Public-opinion polls show a desire for fewer immigrants. So how come Congress does not attempt serious reform?
To Dan Stein, a veteran immigration expert, the prime reason nowadays is political.
Some Democrats have bought into "demographic power politics." Noting that immigrants tend to vote Democratic, they push for more rapid processing of citizenship applications of immigrants, even if some criminals slip through the system. And they call for a mass amnesty for illegal immigrants, allowing them to get green cards quickly - and then citizenship.
If the level of immigration continues at its high level, the Democrats could realize their dream of excluding Republicans from power for the next 40 years through a coalition of labor, immigrants, and "soccer moms," says Mr. Stein, executive director of the Federation for American Immigration Reform, a Washington public policy group.
Aware of this risk, the Republicans are talking of a "guest worker" program. Texas Sen. Phil Gramm suggests allowing Mexican workers to enter the US on an annual or seasonal basis, with year-by-year extensions. If here three years, they would have to return to Mexico for a year before reapplying for entry.

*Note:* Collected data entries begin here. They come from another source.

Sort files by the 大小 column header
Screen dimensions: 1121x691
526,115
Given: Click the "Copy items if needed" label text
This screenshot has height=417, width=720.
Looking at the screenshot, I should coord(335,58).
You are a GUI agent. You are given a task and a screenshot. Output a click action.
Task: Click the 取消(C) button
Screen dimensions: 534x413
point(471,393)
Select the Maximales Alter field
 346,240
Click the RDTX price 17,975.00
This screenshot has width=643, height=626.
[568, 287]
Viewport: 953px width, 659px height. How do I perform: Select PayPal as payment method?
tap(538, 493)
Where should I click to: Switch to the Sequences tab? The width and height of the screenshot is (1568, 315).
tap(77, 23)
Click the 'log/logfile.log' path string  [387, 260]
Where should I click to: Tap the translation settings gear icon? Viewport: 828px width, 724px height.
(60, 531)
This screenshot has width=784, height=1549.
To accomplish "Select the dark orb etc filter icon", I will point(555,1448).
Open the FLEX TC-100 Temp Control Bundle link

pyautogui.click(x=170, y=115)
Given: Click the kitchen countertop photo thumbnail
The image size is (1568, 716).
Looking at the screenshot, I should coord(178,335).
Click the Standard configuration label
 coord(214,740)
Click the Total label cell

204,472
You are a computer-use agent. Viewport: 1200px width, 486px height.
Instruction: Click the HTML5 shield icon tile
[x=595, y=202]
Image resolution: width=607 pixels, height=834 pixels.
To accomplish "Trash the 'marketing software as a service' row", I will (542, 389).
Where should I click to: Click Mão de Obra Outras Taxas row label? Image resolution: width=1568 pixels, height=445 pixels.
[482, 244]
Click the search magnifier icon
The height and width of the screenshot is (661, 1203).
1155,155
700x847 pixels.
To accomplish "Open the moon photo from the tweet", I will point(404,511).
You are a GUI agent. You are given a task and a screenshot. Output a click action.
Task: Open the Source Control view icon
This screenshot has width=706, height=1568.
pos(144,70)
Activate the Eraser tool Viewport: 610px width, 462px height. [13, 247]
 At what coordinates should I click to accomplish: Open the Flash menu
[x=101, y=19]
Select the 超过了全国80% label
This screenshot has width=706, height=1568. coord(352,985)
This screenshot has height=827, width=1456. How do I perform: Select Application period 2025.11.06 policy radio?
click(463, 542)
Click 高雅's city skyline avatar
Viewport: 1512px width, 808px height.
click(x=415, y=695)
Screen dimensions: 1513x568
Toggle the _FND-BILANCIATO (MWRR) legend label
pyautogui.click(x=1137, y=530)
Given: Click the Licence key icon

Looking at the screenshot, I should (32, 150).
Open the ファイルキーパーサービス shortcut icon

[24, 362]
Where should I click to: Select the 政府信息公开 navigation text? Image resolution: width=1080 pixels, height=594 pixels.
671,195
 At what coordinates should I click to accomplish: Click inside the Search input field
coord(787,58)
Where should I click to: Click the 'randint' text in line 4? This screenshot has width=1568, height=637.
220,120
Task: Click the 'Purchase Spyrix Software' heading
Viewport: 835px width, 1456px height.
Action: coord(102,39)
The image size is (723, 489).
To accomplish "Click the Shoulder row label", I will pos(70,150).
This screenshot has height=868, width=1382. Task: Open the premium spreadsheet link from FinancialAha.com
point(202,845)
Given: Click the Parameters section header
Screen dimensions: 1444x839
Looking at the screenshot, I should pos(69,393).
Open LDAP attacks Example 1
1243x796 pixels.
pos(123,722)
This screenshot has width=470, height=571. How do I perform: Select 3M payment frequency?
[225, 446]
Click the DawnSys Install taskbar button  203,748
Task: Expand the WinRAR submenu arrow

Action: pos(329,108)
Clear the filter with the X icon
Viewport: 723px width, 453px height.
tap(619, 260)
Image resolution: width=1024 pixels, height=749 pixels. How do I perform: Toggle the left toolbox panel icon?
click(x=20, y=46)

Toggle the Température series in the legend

For Republicans, one advantage would be that these guest workers would be "permanent nonvoters," says Stein.
Another advantage would be that Republican-inclined farmers in the Sun Belt states would get the cheap labor they want. So would owners of meat processing plants, hotels, and restaurants.
But, adds Stein, Republicans seeking a guest-worker program may be buying the rope to hang themselves politically. History, from the Israelis fleeing Egypt in the biblical Exodus to the Gastarbeiters of postwar Germany, shows that such programs haven't worked out as well as expected. In modern times, the "guests" stay on, eventually getting to vote.
Mexico's new president, Vicente Fox, has talked of a common market for labor with the US. Stein says such an open market for labor would be "untenable," resulting in even lower wages for less-skilled Americans - "a great race to the bottom."
Various studies have shown that immigration is one reason why less-educated Americans have made out relatively poorly in the last 20 years or so compared to those with some college.
One test of a guest-worker-type program has started, especially in California. In October 2000, Congress voted a sharp increase to 195,000 in the annual number of temporary immigration visas for high-technology workers for the years 2001 to 2003.
Now dotcoms and other high-tech firms are laying off workers by the thousands. The much-talked-of shortage of these workers is shrinking, if not gone. Will those with H-1B visas go home?
Stein doubts it. It is not even clear they will be laid off before American high-tech workers.
For the nation as a whole, immigration issues have been somewhat dormant because unemployment has been so low. If the slowdown deepens and the number of jobless swells, the subject could turn hot again.